Acaba, bu kavram asrımızda
unutulmuş mu?.. İnsanımız sadece, ‘ben merkezli..’ olarak da
tarifini bulan, --bireyselliğin/ferdiyetçiliğin tamamen
mahkumu durumunda mı?..
Elâzığ belki de, bütün Türkiye’ye örnek
olacak bir organizasyonun içerisinde; ‘--60. yılında Şükrü
Kacar armağanı..’ isimli eser, kendisinin fikir ve düşünce
ekseninde ki izdüşümünü en sıcak duygularla dile getiren
araştırmacı-yazar ve sanat dostları tarafından büyük bir
titizlikle kaleme alınarak baskı aşamasına getirildi.
Bütün bu çalışmalarda, bir dönem
başkanlığında bulunduğu Fırat Havzası Gazeteciler Cemiyeti,
halen başyazarlığını yaptığı Nurhak Gazetesi ve Manas
yayıncılık ortak bir anlayış ve duyarlılık içerisinde bu
sıcak atmosferin hazırlanması için gönül birliği yaptılar.
Özellikle, bugün Elâzığ
Öğretmenevi’nde saat, 14.30’da oturumunu Yrd. Doç. Dr. Naci
Onur’un oturum başkanlığında gerçekleştirilen “Dört Mevsim
Harput” konulu panele, Prof. Dr. Kerim Sunguroğlu, Ali
Akbaş, Rahim Er, Naci Sönmez çok güzel konulara temas
ettiler. Bu panel ile öyle inanıyorum ki, --Cumhuriyet
dönemi Elazığ şehri dünü ve bugünü ile irdelenmiştir.

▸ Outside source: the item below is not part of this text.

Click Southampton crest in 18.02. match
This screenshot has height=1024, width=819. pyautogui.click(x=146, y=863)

Şükrü Kacar’da, Elazığ’ın tarihe
izdüşümünü bulacaksınız. 60 yıl kalemi ile bu şehrin konuşan
yüzü olmuştur. 1930’lardan günümüz Elazığ’ına doğru uzanan
inişli çıkışlı yolculuğunda; Şüphesiz, Kacar ismi, Elazığ
adı ile birlikte anılacak, birlikte söylenecektir.

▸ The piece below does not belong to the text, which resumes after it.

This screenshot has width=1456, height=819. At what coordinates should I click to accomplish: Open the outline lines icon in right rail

Burada önemli bir vurgu yapmak
istiyeceğim; Anadolu basınında, belki de bir ilki Elazığ
gerçekleştiriyor. Kendi sağlığında, kalem dostlarının/
kadirşinas meslekdaşlarının/ uzun süre yol arkadaşlığı
yaptığı insanların; yazılı, sözlü ve belgesel manada bir
büyük projeye imza atmaları takdire şayan!.. Özellikle,
basın camiamızda bu nev’i sıcak yaklaşımlar çok önemlidir.

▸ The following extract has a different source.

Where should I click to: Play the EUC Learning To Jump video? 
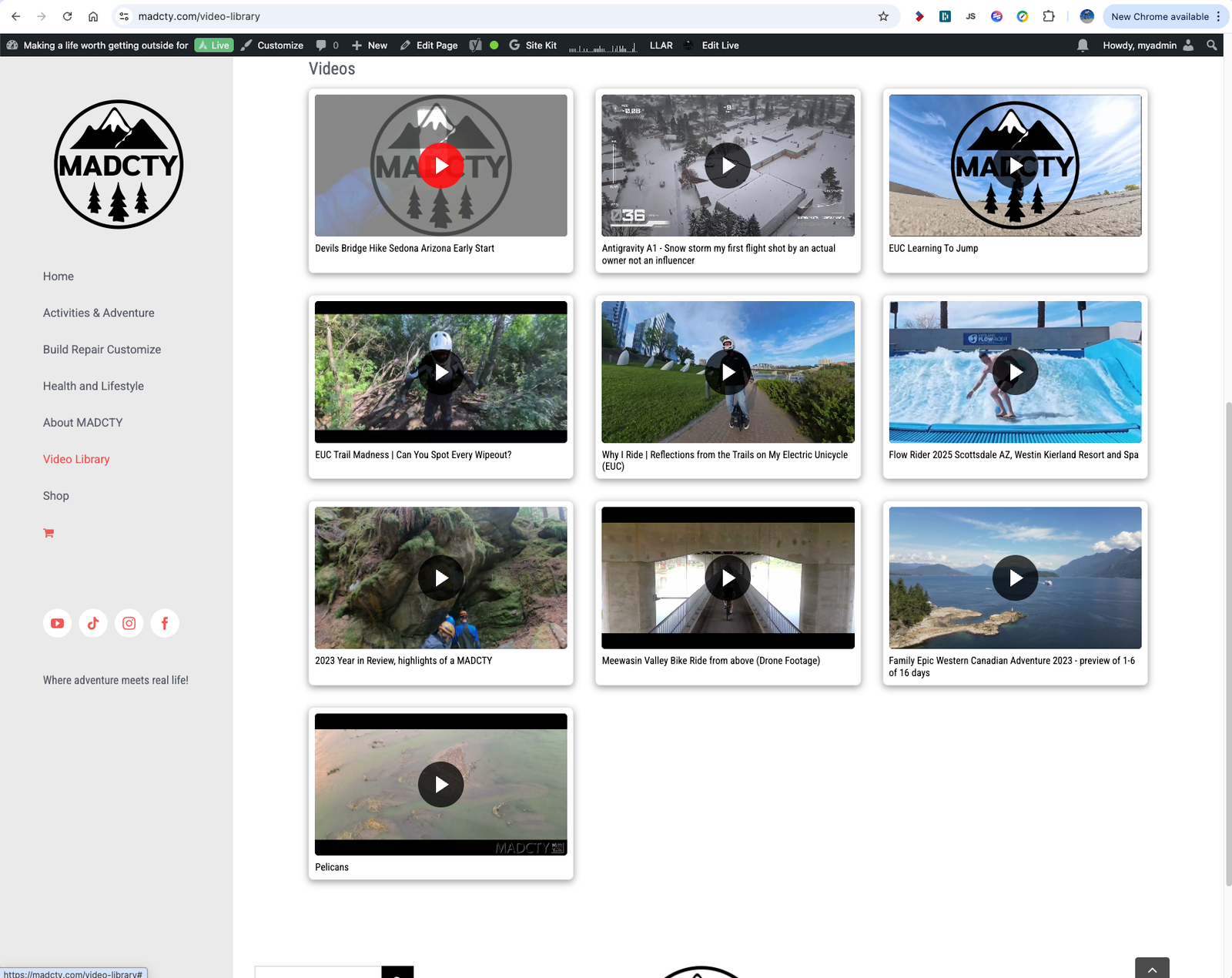click(1015, 166)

Ve öyle ki diğer mesleklere örnek olabilecek müşterek
işbirliğini/ dayanışmayı da yakalayabilelim...
Bir arkadaşıma şunu söyledim;
--Basın 4. kuvvet olarak bilinir. Doğrudur!. Böyle bir
doğruyu yaşadığımız şehre, şehrimizin kalkınması için
hasretsek; böyle bir doğruyu kendi insanımızın iç
dinamiklerini harekete geçirme için emek sarf etsek!..
Arkadaşıma devamla;
--Bizler, gazeteci olarak, fikir ve düşünce
hayatında yaygın eğitime hizmet ettiğimizin şuurunda olarak
neler başarmayabiliriz ki?.. Bu bağlam da, gazetecinin üst
kimliğinde; aydın kimliği vardır. Bu kimliğin vebalinin ne
kadar ağır olduğunu da idrak edelim.
Şehrin içerisinde yaşadığı
problemlerde; yazılarımızla ne ifrat noktasında olacağız, ne
de tefrik!.. Elimizi taşın altına koyma gibi bir
sorumlulukla projeler geliştirmeliyiz. Ve bu projelerimizle;
şu şehirde dün Fikret Memişoğlu’nun, Nurettin Ardıçoğlu’nun
ve daha nice kalem ve fikir erbabının yaptığı gibi şehrin
ana meselelerine birlikte öncülük etmeliyiz.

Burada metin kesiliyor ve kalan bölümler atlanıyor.